Antony Rowland: Two Poems
Coronation Day
Elks are potted amongst the drine,
sympathomimetics against the pearls
as ice clocks break to simber, pines
halted from blur with your neck as
train lakes are frozen to cross your sleep.
Fieldfares interrupt Jyväskulä plaza:
you shiver at the frieze, icing its dight.
The Silent Church birches its closure.
Your welcome meat is tinned in the halli,
coddled in wood. Your Lappi crimps
free from estates, euryhaline creamed
into lohikeitto or roe frozen in state.
The Rock Church nestles its flock
to an absence of queen. So deprived
you are cleaned of oxygen: your head
is a ghost, snowed into grouse.
A mast ends on Liisankatu street
as Karjala and Sandels flatten the night.
a
Ouchy
We dip when the meat stall is open,
stoke the algae crusted with Blanc
and splash the mountains tipped with lucre.

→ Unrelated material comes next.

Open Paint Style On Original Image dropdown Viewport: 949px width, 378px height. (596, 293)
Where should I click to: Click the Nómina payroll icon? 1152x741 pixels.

Rousseau is circled by Patek Phillipe.
Seagull guttural cheeks the deck: wind curbs
the Jet d’Eau to ghost. You melt into steps
and wasp mayonnaise: our glasses touch
but there is no sound. Yachts stick the bois
and a swan necks its promenade, while you
get ready, twice. Low storms boil
the crossières in the cantons
of Neuchâtel and Vaud. Pochards shadow
the green feeders; your lipstick botched
on Ouchy waves. Today, you have broadened
your sock palate and the water avoids
its history. Nowty. Umbrellas wrapped
in the glacial vista tempt your mood.
Julie drowns in The Nouvelle Heloises.
Antony Rowland has published four poetry collections: The Land of Green Ginger (Salt, 2008), I Am a Magenta Stick (Salt, 2012), M (Arc, 2017) - described by Peter Riley in The Fortnightly Review as ‘an original and thoughtful handling of a major European modernist mode’ - and Caldebroc (Arc, 2023). He was awarded the Manchester Poetry Prize in 2012, and his poems were included in the anthology Identity Parade: New British and Irish Poets (Bloodaxe, 2010).